Oguiza Ainhoa, Recio Carlota, Lazaro Iolanda, Mallavia Beñat, Blanco Julia, Egido Jesus, Gomez-Guerrero Carmen
Renal and Vascular Inflammation Group, IIS-Fundacion Jimenez Diaz, Autonoma University of Madrid, Avda. Reyes Catolicos, 2, 28040, Madrid, Spain.
Diabetologia. 2015 Jul;58(7):1656-67. doi: 10.1007/s00125-015-3596-6. Epub 2015 Apr 28.
AIMS/HYPOTHESIS: The canonical nuclear factor-κB (NF-κB) pathway mediated by the inhibitor of NF-κB kinase (IKK) regulates the transcription of inflammatory genes involved in the pathogenesis of diabetes, from the early phase to progression and final complications. The NF-κB essential modulator binding domain (NBD) contained in IKKα/β is essential for IKK complex assembly. We therefore investigated the functional consequences of targeting the IKK-dependent NF-κB pathway in the progression of diabetes-associated nephropathy and atherosclerosis.
Apolipoprotein E-deficient mice with diabetes induced by streptozotocin were treated with a cell-permeable peptide derived from the IKKα/β NBD region. Kidneys and aorta were analysed for morphology, leucocyte infiltrate, collagen, NF-κB activity and gene expression. In vitro studies were performed in renal and vascular cells.
----
EXERCISE 1 >> Who are the authors listed at the top of the diabetes abstract?
EXERCISE 2 >> Write the next part of the diabetes abstract, picking up after its last sentence.
The rows have no connection to the diabetes abstract.

(Data taken from a collection)
----
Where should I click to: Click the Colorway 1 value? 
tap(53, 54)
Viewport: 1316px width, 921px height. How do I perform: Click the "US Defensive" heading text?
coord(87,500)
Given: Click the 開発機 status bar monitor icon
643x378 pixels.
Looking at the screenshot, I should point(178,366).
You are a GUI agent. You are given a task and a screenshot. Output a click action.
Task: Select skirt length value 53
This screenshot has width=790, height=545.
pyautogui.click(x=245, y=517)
----
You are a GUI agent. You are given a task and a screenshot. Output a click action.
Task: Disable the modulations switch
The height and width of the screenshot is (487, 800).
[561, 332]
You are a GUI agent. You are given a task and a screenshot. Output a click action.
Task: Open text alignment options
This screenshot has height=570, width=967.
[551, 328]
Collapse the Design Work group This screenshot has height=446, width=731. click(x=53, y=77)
----
WRITTEN ANSWER 1 >> Oguiza Ainhoa, Recio Carlota, Lazaro Iolanda, Mallavia Beñat, Blanco Julia, Egido Jesus, Gomez-Guerrero Carmen

WRITTEN ANSWER 2 >>
NBD peptide administration did not affect the metabolic severity of diabetes but resulted in renal protection, as evidenced by dose-dependent decreases in albuminuria, renal lesions (mesangial expansion, leucocyte infiltration and fibrosis), intranuclear NF-κB activity and proinflammatory and pro-fibrotic gene expression. Furthermore, peptide treatment limited atheroma plaque formation in diabetic mice by decreasing the content of lipids, leucocytes and cytokines and increasing plaque stability markers. This nephroprotective and anti-atherosclerotic effect was accompanied by a decline in systemic T helper 1 cytokines. In vitro, NBD peptide prevented IKK assembly/activation, p65 nuclear translocation, NF-κB-regulated gene expression and cell proliferation induced by either high glucose or inflammatory stimulation.
CONCLUSIONS/INTERPRETATION: Peptide-based inhibition of IKK complex formation attenuates NF-κB activation, suppresses inflammation and retards the progression of renal and vascular injury in diabetic mice, thus providing a feasible approach against diabetes inflammatory complications.
目的/假设:由核因子κB激酶(IKK)介导的经典核因子κB(NF-κB)信号通路调控着参与糖尿病发病机制的炎症基因转录,从疾病早期到进展期以及最终并发症阶段均发挥作用。IKKα/β中含有的NF-κB必需调节子结合域(NBD)对于IKK复合物的组装至关重要。因此,我们研究了靶向IKK依赖的NF-κB信号通路在糖尿病相关性肾病和动脉粥样硬化进展中的功能后果。
用链脲佐菌素诱导糖尿病的载脂蛋白E缺陷小鼠接受源自IKKα/β NBD区域的细胞穿透肽治疗。对肾脏和主动脉进行形态学、白细胞浸润、胶原蛋白、NF-κB活性及基因表达分析。在肾细胞和血管细胞中进行体外研究。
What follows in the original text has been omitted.